### STUDY MATERIAL

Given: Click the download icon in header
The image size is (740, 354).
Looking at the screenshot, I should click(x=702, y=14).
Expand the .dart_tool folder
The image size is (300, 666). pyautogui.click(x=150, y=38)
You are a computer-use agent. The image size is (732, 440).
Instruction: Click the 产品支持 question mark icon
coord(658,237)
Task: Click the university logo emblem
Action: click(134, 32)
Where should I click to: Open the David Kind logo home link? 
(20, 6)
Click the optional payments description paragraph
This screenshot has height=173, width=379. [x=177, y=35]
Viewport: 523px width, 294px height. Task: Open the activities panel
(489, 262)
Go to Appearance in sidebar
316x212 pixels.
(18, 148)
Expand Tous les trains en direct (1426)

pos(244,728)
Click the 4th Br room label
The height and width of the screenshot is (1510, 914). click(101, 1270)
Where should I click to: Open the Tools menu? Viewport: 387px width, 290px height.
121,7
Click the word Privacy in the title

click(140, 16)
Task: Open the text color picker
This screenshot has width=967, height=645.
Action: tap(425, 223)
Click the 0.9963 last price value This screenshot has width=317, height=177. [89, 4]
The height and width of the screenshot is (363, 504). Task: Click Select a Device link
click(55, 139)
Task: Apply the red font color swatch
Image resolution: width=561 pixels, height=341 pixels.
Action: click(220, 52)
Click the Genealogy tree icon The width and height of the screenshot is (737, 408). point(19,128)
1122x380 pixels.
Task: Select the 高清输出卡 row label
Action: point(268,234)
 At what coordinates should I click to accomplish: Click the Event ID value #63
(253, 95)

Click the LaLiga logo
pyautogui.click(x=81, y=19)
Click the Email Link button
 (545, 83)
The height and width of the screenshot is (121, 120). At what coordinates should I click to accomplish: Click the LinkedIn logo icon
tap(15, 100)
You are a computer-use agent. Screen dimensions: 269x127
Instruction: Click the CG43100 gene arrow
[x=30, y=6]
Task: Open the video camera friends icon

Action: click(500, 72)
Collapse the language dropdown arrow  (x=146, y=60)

### TASK INSTRUCTIONS
Set down each entry again, unchanged.

### TASK RESULT
Given: Click the download icon in header
The image size is (740, 354).
Looking at the screenshot, I should click(x=702, y=14).
Expand the .dart_tool folder
The image size is (300, 666). pyautogui.click(x=150, y=38)
You are a computer-use agent. The image size is (732, 440).
Instruction: Click the 产品支持 question mark icon
coord(658,237)
Task: Click the university logo emblem
Action: click(134, 32)
Where should I click to: Open the David Kind logo home link? 
(20, 6)
Click the optional payments description paragraph
This screenshot has height=173, width=379. [x=177, y=35]
Viewport: 523px width, 294px height. Task: Open the activities panel
(489, 262)
Go to Appearance in sidebar
316x212 pixels.
(18, 148)
Expand Tous les trains en direct (1426)

pos(244,728)
Click the 4th Br room label
The height and width of the screenshot is (1510, 914). click(101, 1270)
Where should I click to: Open the Tools menu? Viewport: 387px width, 290px height.
121,7
Click the word Privacy in the title

click(140, 16)
Task: Open the text color picker
This screenshot has width=967, height=645.
Action: tap(425, 223)
Click the 0.9963 last price value This screenshot has width=317, height=177. [89, 4]
The height and width of the screenshot is (363, 504). Task: Click Select a Device link
click(55, 139)
Task: Apply the red font color swatch
Image resolution: width=561 pixels, height=341 pixels.
Action: click(220, 52)
Click the Genealogy tree icon The width and height of the screenshot is (737, 408). point(19,128)
1122x380 pixels.
Task: Select the 高清输出卡 row label
Action: point(268,234)
 At what coordinates should I click to accomplish: Click the Event ID value #63
(253, 95)

Click the LaLiga logo
pyautogui.click(x=81, y=19)
Click the Email Link button
 (545, 83)
The height and width of the screenshot is (121, 120). At what coordinates should I click to accomplish: Click the LinkedIn logo icon
tap(15, 100)
You are a computer-use agent. Screen dimensions: 269x127
Instruction: Click the CG43100 gene arrow
[x=30, y=6]
Task: Open the video camera friends icon

Action: click(500, 72)
Collapse the language dropdown arrow  (x=146, y=60)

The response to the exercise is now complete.